(Word and element locating records)
Begin

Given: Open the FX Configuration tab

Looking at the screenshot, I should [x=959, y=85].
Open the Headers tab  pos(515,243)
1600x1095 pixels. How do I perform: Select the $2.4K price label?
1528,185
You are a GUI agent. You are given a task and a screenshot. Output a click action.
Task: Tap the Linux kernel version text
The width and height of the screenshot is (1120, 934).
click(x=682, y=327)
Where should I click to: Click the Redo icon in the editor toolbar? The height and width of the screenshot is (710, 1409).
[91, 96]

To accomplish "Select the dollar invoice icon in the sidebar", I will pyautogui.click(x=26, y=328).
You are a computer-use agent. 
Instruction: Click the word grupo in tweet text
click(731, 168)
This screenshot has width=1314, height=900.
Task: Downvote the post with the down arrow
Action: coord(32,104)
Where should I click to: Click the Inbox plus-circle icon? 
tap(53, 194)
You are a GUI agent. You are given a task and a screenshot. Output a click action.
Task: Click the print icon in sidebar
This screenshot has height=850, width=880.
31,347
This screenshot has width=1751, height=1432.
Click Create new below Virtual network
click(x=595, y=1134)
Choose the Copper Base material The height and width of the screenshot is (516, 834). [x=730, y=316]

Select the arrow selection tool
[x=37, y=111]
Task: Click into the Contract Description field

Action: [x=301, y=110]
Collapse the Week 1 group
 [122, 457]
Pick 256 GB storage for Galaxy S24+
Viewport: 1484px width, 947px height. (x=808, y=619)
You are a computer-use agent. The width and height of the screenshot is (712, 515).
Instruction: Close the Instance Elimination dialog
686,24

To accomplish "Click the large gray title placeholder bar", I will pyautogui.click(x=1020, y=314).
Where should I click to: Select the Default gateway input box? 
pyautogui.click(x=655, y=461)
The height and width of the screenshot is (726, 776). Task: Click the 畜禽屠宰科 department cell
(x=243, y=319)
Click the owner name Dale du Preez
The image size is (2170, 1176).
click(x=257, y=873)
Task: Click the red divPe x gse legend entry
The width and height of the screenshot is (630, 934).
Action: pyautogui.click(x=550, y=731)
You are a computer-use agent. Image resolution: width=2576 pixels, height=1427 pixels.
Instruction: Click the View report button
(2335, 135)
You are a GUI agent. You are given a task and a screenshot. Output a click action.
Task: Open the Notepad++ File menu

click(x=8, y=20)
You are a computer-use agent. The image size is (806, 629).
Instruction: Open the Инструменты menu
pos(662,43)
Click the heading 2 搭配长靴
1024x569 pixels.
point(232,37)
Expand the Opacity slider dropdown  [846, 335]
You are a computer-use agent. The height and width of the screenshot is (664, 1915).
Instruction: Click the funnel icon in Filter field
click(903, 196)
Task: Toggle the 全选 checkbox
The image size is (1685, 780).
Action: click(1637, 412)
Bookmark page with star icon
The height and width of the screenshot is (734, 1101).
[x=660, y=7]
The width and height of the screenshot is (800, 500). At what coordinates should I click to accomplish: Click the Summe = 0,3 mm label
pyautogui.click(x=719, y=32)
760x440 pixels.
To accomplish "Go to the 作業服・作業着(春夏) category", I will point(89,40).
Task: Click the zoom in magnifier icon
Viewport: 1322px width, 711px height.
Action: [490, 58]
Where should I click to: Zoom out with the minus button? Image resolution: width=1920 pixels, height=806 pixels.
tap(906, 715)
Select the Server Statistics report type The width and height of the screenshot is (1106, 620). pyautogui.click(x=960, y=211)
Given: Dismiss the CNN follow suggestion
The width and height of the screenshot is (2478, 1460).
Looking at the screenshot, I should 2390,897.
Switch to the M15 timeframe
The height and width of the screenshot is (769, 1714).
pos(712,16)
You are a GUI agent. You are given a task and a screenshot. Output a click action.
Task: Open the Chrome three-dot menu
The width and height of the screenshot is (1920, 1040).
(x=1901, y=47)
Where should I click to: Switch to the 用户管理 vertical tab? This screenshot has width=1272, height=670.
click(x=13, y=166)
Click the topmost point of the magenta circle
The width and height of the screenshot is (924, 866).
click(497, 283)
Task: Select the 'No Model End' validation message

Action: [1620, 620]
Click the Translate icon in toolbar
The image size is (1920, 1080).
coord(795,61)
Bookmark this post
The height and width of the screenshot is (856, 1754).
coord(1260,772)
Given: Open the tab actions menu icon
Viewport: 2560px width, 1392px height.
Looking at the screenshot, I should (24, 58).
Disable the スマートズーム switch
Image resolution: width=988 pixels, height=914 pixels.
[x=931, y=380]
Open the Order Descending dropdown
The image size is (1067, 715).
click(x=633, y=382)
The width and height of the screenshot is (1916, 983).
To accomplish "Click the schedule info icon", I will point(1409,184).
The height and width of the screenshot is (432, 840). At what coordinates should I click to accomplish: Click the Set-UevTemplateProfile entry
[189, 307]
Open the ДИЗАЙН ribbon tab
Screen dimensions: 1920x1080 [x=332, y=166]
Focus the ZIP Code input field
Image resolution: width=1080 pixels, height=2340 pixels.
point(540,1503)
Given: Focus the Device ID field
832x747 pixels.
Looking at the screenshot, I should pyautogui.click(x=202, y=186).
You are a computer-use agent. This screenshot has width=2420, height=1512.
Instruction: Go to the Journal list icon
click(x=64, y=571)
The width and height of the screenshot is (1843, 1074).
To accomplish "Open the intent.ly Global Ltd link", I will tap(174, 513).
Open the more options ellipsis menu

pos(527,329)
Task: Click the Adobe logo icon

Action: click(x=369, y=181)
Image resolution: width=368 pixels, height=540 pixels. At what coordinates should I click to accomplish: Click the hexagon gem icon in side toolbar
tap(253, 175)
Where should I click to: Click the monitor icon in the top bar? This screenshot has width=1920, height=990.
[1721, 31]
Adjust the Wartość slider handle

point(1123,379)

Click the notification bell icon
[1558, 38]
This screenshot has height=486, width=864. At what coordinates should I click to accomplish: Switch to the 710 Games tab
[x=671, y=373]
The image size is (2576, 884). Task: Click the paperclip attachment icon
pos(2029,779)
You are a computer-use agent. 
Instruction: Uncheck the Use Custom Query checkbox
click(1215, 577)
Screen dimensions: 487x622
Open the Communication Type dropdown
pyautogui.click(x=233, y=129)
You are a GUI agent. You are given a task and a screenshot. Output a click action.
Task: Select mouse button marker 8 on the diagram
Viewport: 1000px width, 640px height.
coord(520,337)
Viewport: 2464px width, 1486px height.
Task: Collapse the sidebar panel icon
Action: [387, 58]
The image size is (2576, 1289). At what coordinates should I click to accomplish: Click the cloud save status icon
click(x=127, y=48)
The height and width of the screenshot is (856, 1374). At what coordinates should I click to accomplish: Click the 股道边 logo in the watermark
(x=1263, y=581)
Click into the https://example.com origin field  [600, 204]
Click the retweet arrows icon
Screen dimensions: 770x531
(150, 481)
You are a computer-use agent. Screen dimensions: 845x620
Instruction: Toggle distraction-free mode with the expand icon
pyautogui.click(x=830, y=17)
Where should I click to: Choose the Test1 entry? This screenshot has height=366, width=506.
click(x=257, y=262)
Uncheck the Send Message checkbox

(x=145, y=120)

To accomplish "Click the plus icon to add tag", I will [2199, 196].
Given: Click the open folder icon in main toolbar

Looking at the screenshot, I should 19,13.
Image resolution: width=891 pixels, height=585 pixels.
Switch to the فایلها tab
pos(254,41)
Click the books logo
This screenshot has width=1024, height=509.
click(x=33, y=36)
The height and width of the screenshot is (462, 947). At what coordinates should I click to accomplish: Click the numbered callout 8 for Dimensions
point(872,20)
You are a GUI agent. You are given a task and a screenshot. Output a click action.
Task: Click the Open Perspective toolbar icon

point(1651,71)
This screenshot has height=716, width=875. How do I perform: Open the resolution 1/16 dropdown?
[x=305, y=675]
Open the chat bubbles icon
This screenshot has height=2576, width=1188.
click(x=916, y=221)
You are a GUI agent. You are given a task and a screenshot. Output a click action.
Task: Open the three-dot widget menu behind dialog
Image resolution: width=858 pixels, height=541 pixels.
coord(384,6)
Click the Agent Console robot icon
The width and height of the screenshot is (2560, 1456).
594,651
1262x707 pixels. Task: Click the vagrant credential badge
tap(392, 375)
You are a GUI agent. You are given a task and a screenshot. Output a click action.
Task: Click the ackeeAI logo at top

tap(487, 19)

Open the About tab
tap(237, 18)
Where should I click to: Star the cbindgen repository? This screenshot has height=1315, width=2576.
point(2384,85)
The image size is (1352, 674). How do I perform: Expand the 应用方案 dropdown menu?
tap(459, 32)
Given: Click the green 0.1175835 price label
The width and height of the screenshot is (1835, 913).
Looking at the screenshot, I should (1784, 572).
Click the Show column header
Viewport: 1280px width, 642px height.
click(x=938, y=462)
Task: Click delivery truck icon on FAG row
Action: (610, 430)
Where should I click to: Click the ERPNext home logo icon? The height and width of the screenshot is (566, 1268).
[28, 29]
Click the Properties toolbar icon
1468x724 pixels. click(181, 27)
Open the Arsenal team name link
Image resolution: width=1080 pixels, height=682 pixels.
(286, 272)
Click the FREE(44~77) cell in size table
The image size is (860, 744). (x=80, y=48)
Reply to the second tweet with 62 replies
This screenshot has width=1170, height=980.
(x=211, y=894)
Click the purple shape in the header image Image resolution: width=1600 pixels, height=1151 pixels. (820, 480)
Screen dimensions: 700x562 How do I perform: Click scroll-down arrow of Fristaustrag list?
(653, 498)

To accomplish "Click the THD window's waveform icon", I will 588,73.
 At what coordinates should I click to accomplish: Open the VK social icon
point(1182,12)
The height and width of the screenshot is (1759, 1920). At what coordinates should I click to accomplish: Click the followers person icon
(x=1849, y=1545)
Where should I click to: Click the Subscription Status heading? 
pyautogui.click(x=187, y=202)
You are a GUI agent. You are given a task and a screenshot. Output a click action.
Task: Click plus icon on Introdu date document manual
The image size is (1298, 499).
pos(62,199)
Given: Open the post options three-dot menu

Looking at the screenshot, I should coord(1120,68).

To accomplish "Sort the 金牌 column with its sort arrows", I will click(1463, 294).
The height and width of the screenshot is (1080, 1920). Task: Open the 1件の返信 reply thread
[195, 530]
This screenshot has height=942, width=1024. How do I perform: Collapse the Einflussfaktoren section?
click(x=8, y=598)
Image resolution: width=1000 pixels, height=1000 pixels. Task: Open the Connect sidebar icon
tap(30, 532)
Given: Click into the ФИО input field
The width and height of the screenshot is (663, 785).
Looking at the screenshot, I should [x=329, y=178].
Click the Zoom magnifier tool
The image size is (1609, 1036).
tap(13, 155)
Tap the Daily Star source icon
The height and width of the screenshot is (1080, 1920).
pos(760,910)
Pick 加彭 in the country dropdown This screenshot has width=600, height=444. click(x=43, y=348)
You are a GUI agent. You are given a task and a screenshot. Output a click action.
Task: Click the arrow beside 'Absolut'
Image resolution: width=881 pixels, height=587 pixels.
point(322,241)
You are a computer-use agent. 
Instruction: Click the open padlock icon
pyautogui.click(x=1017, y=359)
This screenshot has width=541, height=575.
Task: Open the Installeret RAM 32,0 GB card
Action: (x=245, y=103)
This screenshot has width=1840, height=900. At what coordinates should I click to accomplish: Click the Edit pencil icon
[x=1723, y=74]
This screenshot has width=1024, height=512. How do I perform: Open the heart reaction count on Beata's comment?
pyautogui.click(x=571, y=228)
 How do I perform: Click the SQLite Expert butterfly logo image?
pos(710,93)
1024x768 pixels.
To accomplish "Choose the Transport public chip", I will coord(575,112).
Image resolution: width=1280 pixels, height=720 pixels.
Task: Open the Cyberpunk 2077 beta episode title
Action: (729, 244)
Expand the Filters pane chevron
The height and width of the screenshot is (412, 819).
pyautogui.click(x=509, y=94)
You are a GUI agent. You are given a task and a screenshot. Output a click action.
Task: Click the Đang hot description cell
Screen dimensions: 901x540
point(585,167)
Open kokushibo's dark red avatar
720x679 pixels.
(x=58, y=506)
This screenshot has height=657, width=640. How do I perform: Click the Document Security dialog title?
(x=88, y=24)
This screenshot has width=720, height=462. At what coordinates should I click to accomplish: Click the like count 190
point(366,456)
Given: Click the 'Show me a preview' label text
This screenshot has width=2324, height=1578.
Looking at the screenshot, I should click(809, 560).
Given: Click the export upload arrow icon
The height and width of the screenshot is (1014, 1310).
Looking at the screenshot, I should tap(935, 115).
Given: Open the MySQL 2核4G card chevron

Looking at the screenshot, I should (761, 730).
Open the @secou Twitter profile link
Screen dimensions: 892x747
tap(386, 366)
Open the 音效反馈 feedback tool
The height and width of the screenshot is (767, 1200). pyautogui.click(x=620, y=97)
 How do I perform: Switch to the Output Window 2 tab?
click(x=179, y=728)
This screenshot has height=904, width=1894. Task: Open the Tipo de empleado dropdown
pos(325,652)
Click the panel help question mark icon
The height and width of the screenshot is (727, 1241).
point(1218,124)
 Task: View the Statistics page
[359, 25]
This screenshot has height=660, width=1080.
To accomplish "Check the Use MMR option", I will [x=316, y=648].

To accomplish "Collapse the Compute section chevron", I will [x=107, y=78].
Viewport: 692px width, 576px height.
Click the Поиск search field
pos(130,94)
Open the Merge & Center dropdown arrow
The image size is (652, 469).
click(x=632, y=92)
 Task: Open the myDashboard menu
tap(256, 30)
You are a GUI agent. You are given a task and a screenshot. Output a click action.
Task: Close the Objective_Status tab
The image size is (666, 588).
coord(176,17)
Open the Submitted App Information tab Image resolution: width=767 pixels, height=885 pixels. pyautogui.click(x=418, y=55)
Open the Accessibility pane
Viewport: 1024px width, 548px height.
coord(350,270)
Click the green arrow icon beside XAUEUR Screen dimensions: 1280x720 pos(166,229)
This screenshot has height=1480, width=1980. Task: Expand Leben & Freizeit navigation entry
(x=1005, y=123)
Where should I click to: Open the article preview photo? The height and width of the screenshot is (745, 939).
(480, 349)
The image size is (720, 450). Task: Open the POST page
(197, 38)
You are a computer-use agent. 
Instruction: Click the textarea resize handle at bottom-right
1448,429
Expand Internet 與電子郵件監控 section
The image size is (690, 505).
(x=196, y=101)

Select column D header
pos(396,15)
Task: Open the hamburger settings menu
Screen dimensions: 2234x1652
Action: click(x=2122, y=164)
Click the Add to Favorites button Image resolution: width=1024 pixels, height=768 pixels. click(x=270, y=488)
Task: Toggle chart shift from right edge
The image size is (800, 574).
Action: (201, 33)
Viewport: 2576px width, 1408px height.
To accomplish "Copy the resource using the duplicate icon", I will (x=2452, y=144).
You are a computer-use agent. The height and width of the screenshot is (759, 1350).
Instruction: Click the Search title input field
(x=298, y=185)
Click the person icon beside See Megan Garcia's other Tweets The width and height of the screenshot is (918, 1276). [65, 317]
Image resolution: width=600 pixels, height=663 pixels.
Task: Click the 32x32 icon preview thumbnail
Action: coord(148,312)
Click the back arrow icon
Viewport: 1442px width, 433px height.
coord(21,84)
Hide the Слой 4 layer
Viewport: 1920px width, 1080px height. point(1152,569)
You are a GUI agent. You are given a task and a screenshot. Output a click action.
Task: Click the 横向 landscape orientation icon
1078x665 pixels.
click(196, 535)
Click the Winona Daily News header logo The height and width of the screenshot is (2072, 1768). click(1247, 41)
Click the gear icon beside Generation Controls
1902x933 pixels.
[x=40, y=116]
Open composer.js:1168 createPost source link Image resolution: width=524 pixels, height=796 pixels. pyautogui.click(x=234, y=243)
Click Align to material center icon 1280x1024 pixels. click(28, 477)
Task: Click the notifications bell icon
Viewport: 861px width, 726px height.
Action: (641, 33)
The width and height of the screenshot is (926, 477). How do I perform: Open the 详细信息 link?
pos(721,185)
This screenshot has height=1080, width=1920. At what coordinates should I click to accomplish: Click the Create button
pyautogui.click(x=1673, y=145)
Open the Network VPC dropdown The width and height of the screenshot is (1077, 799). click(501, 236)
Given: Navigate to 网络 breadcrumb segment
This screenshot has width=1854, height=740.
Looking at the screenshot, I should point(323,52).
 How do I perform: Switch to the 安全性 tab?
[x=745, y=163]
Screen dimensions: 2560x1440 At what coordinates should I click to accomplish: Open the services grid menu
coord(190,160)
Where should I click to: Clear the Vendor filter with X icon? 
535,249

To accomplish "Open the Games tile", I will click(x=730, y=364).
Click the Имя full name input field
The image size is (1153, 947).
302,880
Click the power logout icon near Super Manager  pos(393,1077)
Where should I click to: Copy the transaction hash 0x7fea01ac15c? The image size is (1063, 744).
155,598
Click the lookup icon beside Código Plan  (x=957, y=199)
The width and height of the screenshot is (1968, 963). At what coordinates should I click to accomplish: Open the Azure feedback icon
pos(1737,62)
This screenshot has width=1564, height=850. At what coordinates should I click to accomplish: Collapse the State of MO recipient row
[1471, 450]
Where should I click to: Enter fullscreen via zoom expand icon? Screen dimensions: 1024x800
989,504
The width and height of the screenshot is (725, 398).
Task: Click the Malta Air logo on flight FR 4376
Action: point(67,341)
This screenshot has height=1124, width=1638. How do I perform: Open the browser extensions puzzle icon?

End

In the stretch from "Given: Click the green 0.1175835 price label" through "click(x=938, y=462)", swap "green" for "blue" and leave everything else unchanged. Return only those lines.

Given: Click the blue 0.1175835 price label
The width and height of the screenshot is (1835, 913).
Looking at the screenshot, I should (1784, 572).
Click the Show column header
Viewport: 1280px width, 642px height.
click(x=938, y=462)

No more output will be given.